Dealing with commas as part of data values in csv files

When talking about exporting data we discussed how to export Excel file formats into csv. Comma Separated Value files are indeed very useful and allow for easily exchanging and sharing data.

However, there are some significant problems with this particular format. Quite often the data values themselves may include commas (,). In that case, the software which you use (including Excel) will most likely incorrectly display the data in columns. This is because the commas which are a part of the data values will be interpreted as delimiters.

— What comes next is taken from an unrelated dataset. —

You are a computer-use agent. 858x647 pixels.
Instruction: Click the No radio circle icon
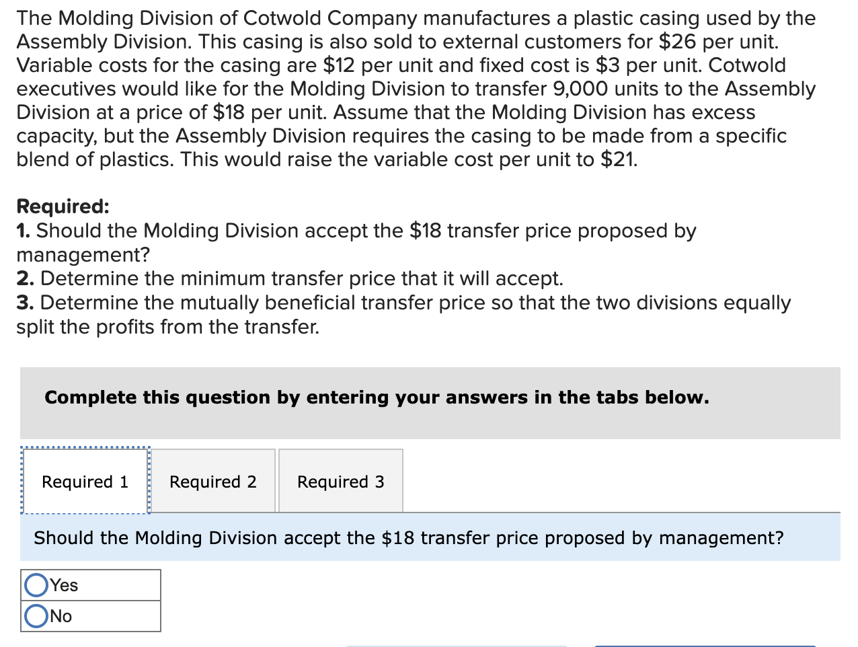click(x=37, y=615)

For example, our data might look like this:

	species_id,genus,species,taxa
	AB,Amphispiza,bilineata,Bird
	AH,Ammospermophilus,harrisi,Rodent-not,censused
	AS,Ammodramus,savannarum,Bird
	BA,Baiomys,taylori,Rodent

In the record AH,Ammospermophilus,harrisi,Rodent-not,censused the value for taxa includes a comma (Rodent-not,censused). If we try to read the above into Excel (or other spreadsheet program), we will get something like this:

Issue with importing csv format

The value for taxa was split into two columns (instead of being put in one column D). This can propagate to a number of further errors. For example, the extra column will be interpreted as a column with many missing values (and without a proper header). In addition to that, the value in column D for the record in row 3 (so the one where the value for ‘taxa’ contained the comma) is now incorrect.

If you want to store your data in csv format and expect that your data values may contain commas, you can avoid the problem discussed above by putting the values in quotes (“”). Applying this rule, our data might look like this:

species_id,genus,species,taxa
"AB","Amphispiza","bilineata","Bird"
"AH","Ammospermophilus","harrisi","Rodent-not, censused"
"AS","Ammodramus","savannarum","Bird"
"BA","Baiomys","taylori","Rodent"

Now opening this file as a csv in Excel will not lead to an extra column, because Excel will only use commas that fall outside of quotation marks as delimiting characters. However, if you are working with an already existing dataset in which the data values are not included in “” but which have commas as both delimiters and parts of data values, you are potentially facing a major problem with data cleaning.

If the dataset you’re dealing with contains hundreds or thousands of records, cleaning them up manually (by either removing commas from the data values or putting the values into quotes - “”) is not only going to take hours and hours but may potentially end up with you accidentally introducing many errors.

Cleaning up datasets is one of the major problems in many scientific disciplines. The approach almost always depends on the particular context. However, it is a good practice to clean the data in an automated fashion, for example by writing and running a script. The Python and R lessons will give you the basis for developing skills to build relevant scripts.